(Provided data):
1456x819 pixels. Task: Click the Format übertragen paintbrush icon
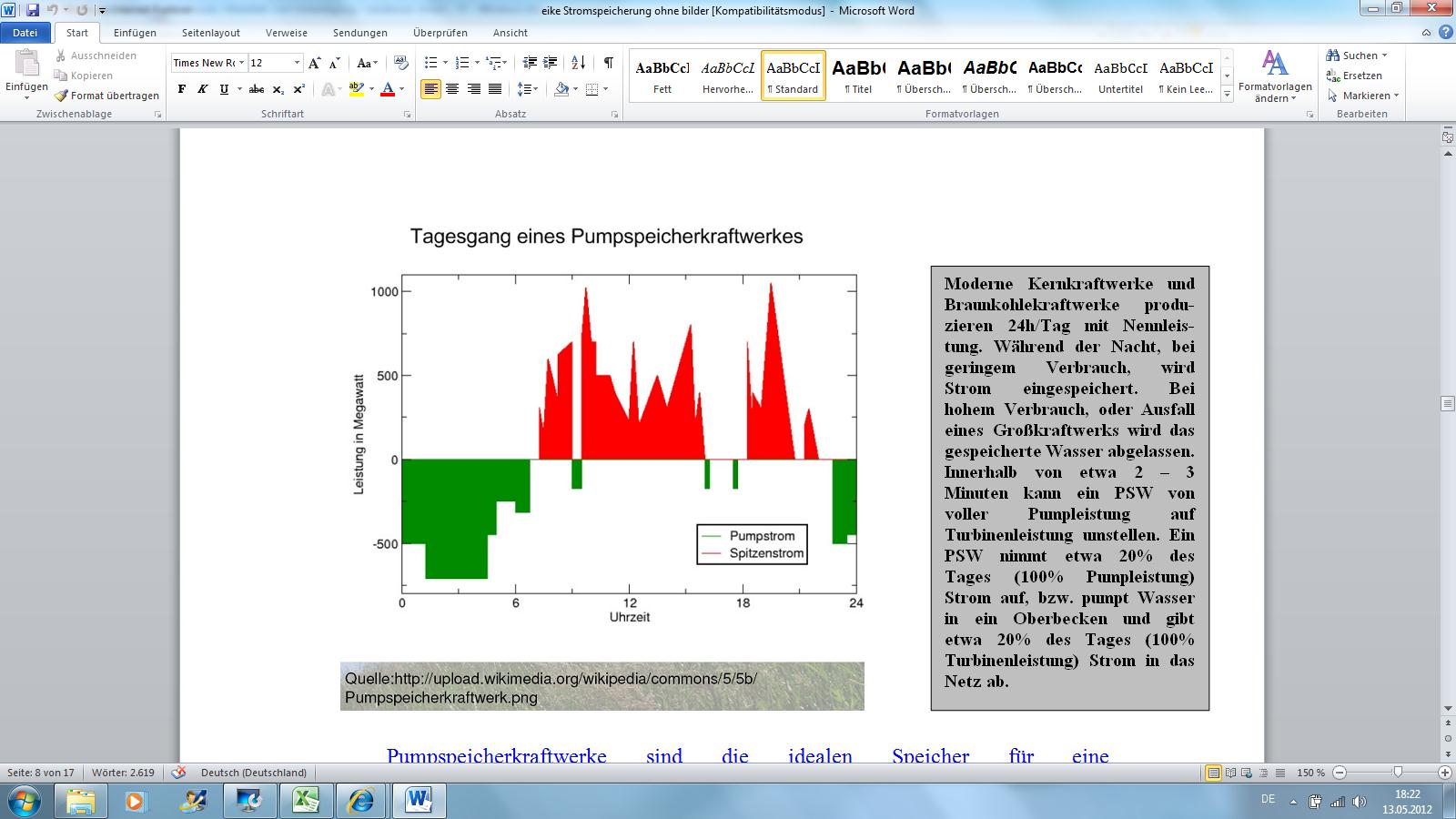(62, 96)
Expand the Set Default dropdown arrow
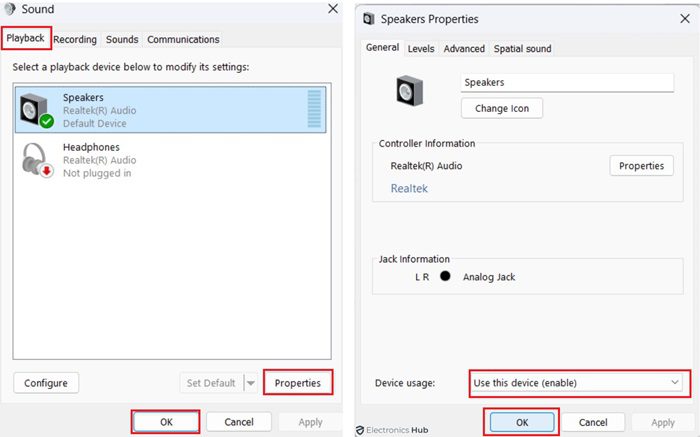Screen dimensions: 700x437 [x=251, y=383]
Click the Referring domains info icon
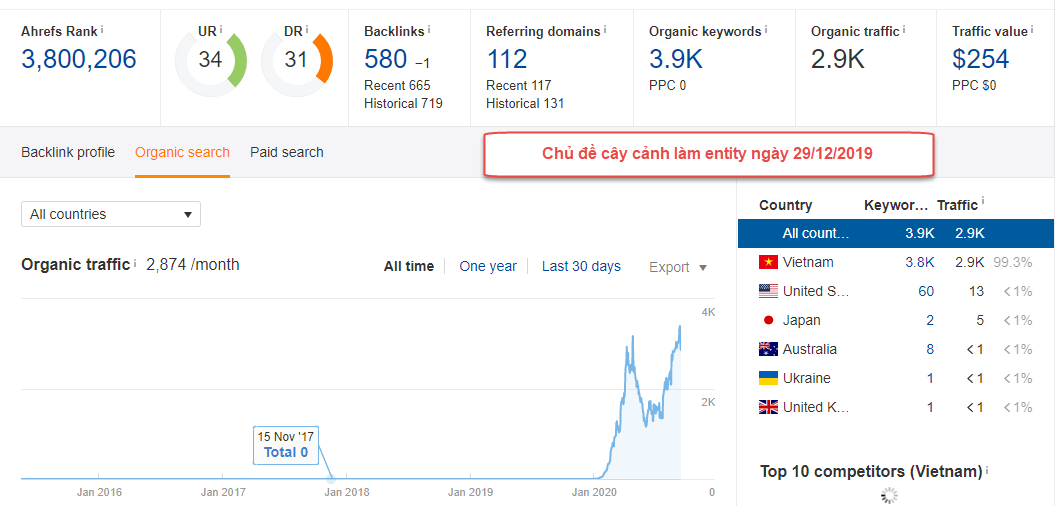Screen dimensions: 1062x506 click(605, 29)
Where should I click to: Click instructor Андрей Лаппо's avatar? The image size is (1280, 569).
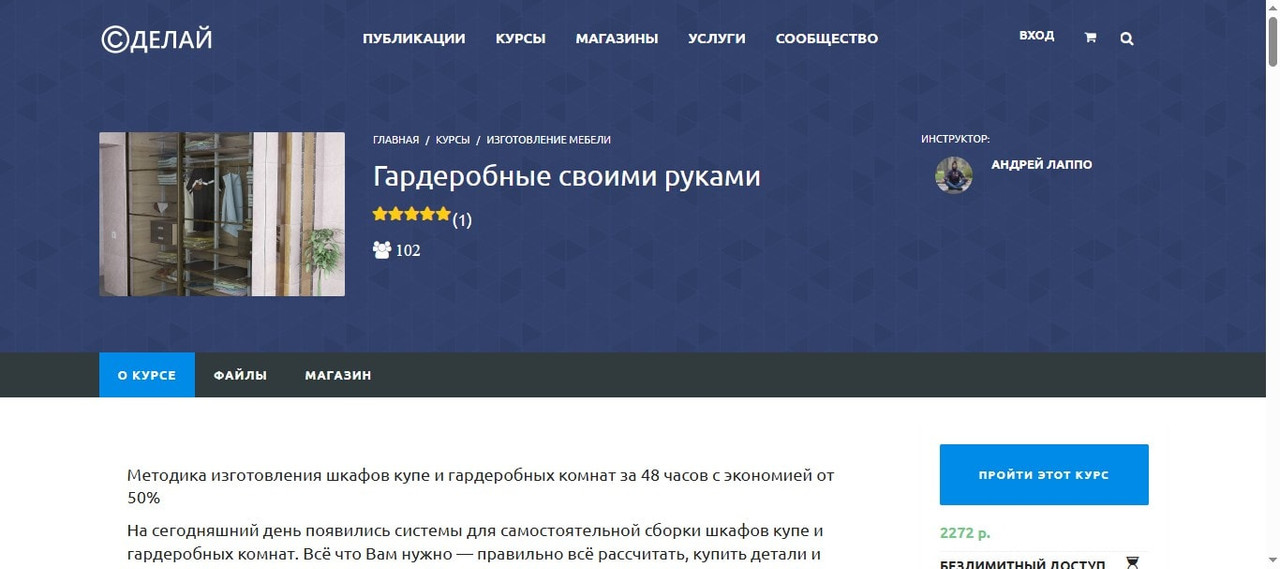click(953, 175)
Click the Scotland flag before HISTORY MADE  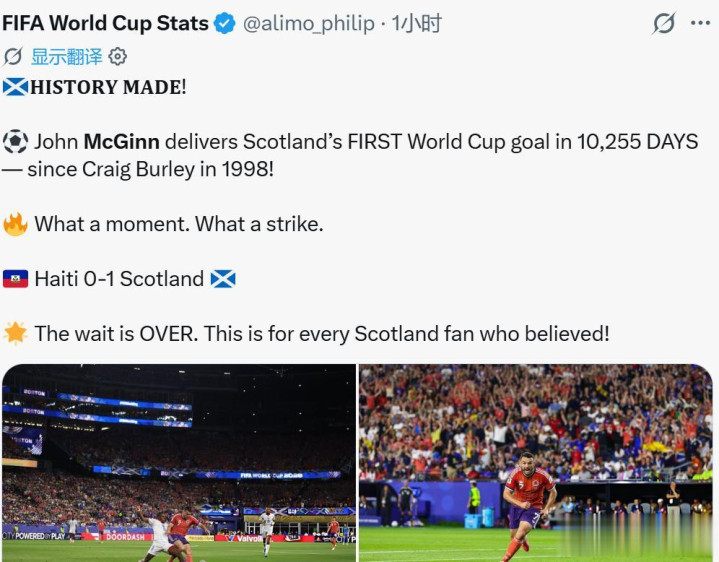click(x=15, y=87)
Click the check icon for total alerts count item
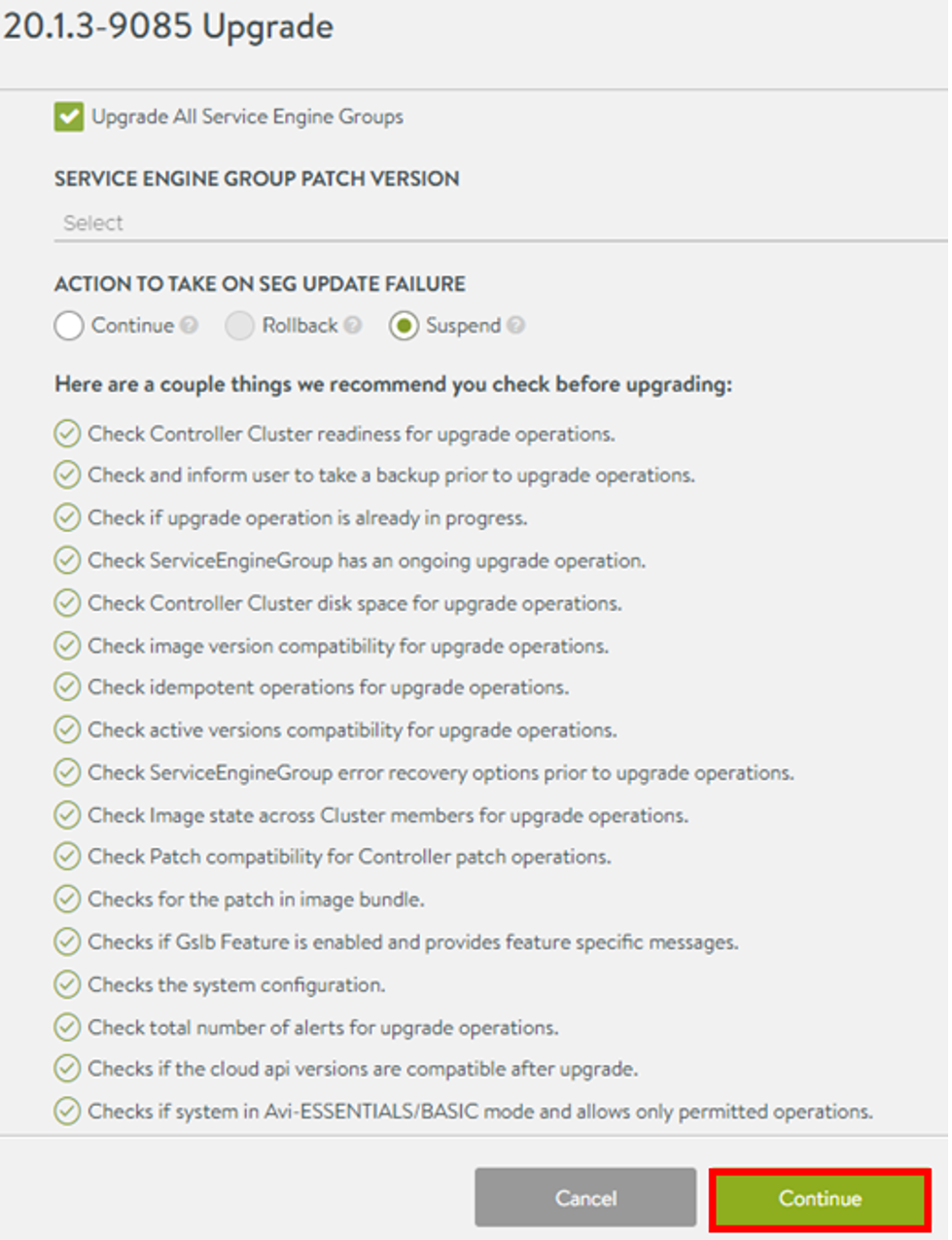Image resolution: width=952 pixels, height=1240 pixels. click(66, 1026)
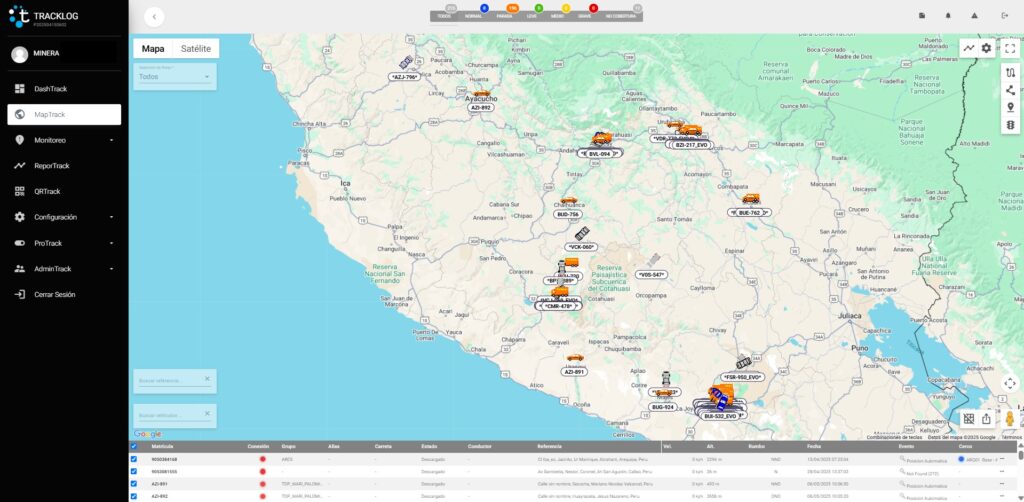Uncheck the checkbox for 9050364168 row
This screenshot has height=502, width=1024.
(x=134, y=459)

(Exercise directions): With pictures left out, extract the lines from the one containing "Click the check" to the end of the material above, both included, exactly as written.

(Your solution):
Click the check icon for total alerts count item
Image resolution: width=952 pixels, height=1240 pixels. click(66, 1026)
Uncheck the checkbox for 9050364168 row
This screenshot has height=502, width=1024.
(x=134, y=459)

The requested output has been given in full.